Work required :: Pull out every line of the listing below that contains the word "header", treating uppercase and lowercase letters as different.

Input material ::
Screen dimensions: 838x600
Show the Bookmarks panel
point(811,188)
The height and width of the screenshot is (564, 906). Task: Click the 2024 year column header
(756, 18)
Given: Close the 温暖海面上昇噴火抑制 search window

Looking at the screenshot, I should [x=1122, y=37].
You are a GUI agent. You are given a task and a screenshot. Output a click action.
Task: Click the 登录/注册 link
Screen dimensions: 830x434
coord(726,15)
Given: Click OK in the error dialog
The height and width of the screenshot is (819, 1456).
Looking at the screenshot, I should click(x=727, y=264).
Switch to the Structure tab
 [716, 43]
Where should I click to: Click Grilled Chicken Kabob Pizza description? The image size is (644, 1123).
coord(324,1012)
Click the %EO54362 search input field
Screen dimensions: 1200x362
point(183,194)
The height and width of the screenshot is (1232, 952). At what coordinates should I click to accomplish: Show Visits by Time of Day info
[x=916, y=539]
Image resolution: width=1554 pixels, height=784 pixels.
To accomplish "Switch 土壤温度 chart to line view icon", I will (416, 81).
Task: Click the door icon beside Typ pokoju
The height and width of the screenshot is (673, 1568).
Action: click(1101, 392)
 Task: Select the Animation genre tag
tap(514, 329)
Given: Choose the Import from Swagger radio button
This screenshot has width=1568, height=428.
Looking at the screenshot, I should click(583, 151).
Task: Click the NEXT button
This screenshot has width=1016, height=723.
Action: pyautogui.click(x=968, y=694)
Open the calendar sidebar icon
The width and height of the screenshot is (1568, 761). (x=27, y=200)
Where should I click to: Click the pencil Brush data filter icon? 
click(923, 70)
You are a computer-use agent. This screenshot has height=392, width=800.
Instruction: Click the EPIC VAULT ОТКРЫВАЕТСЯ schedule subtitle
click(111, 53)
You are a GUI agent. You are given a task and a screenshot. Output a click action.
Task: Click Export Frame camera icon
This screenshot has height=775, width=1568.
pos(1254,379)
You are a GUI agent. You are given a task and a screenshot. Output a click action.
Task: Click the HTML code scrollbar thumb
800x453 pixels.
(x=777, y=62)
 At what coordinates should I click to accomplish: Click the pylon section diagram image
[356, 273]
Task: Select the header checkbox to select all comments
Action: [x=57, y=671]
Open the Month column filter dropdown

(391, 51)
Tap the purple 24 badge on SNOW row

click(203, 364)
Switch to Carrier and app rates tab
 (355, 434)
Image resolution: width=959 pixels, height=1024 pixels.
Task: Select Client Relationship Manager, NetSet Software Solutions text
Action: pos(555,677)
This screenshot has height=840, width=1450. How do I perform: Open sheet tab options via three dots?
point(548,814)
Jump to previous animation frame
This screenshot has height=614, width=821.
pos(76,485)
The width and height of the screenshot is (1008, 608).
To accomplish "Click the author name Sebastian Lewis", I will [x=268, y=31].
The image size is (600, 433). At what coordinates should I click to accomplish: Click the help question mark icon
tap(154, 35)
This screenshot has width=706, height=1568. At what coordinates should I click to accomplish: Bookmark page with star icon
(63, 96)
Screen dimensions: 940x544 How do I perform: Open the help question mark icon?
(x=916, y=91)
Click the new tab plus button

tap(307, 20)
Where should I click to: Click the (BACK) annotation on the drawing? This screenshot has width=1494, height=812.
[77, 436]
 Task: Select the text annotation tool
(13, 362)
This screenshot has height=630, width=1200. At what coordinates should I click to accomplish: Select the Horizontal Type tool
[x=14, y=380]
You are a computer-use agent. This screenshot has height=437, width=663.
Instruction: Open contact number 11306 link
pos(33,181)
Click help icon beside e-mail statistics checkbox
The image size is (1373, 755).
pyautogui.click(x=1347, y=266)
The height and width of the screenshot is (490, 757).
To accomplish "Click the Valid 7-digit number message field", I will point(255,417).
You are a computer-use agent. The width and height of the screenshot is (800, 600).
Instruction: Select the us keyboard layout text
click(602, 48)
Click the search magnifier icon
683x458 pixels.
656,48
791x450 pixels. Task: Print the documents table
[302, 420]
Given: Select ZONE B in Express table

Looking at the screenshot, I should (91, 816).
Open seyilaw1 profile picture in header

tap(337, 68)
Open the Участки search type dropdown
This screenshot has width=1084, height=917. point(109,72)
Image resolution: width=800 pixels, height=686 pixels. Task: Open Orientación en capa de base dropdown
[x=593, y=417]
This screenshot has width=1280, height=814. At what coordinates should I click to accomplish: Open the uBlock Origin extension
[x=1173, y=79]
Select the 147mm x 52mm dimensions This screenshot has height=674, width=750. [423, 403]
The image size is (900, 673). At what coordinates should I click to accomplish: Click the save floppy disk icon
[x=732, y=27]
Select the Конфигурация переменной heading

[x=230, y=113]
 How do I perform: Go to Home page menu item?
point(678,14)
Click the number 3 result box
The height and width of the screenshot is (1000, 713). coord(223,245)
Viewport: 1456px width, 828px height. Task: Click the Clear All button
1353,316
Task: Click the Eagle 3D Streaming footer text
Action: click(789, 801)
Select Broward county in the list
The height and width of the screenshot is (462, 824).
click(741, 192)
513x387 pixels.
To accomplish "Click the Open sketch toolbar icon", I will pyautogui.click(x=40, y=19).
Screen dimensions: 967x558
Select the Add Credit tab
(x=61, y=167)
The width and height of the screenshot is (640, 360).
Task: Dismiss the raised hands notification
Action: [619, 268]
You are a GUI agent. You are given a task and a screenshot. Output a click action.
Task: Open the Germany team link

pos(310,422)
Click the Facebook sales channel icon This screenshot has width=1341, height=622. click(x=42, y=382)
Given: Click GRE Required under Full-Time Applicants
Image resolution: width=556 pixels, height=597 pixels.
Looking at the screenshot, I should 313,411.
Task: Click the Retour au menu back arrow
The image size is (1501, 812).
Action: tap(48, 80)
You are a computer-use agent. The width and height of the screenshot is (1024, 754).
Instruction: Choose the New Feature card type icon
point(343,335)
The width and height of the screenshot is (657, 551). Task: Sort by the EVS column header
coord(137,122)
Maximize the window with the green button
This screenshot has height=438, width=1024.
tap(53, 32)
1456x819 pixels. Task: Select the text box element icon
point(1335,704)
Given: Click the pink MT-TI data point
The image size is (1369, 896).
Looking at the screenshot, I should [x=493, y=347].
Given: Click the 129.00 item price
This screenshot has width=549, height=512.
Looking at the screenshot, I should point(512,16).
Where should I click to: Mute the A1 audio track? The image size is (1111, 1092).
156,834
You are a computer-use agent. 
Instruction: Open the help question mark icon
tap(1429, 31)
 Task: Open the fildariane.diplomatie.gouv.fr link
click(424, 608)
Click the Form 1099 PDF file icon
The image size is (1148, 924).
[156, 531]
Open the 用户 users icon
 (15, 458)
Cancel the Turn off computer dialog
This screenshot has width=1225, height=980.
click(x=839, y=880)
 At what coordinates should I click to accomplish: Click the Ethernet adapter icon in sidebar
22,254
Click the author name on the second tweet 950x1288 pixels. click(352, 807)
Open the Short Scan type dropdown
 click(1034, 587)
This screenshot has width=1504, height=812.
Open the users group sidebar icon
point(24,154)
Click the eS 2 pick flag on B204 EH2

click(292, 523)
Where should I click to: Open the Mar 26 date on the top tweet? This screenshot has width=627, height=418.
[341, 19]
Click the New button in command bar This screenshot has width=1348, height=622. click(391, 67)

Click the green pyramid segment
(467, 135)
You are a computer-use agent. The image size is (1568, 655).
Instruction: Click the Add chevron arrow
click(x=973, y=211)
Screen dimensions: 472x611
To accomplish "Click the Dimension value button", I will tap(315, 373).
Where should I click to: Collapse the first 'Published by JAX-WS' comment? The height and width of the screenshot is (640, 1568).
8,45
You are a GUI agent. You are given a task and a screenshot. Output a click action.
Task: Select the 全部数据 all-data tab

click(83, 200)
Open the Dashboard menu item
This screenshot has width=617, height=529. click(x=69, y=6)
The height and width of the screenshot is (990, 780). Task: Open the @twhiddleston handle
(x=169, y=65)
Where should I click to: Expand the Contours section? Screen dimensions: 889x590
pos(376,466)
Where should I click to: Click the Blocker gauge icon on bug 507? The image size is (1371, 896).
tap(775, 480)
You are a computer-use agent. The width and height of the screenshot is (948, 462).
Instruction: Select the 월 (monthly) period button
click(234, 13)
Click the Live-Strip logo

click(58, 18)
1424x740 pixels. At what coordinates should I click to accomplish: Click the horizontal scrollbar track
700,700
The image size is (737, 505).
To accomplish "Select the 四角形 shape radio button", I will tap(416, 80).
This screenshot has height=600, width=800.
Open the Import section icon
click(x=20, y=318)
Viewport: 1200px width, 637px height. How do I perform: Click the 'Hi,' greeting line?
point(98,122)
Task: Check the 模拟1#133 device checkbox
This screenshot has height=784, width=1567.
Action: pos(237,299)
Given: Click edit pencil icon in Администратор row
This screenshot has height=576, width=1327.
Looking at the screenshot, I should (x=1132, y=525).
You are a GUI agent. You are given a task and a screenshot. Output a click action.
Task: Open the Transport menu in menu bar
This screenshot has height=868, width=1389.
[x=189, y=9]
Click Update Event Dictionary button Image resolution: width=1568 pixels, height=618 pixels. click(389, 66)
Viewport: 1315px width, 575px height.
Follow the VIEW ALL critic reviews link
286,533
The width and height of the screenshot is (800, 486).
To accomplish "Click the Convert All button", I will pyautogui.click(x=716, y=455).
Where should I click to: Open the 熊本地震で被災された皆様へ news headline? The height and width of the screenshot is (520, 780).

Complete response ::
The height and width of the screenshot is (564, 906). Task: Click the 2024 year column header
Task: Select the header checkbox to select all comments
Open seyilaw1 profile picture in header
The width and height of the screenshot is (657, 551). Task: Sort by the EVS column header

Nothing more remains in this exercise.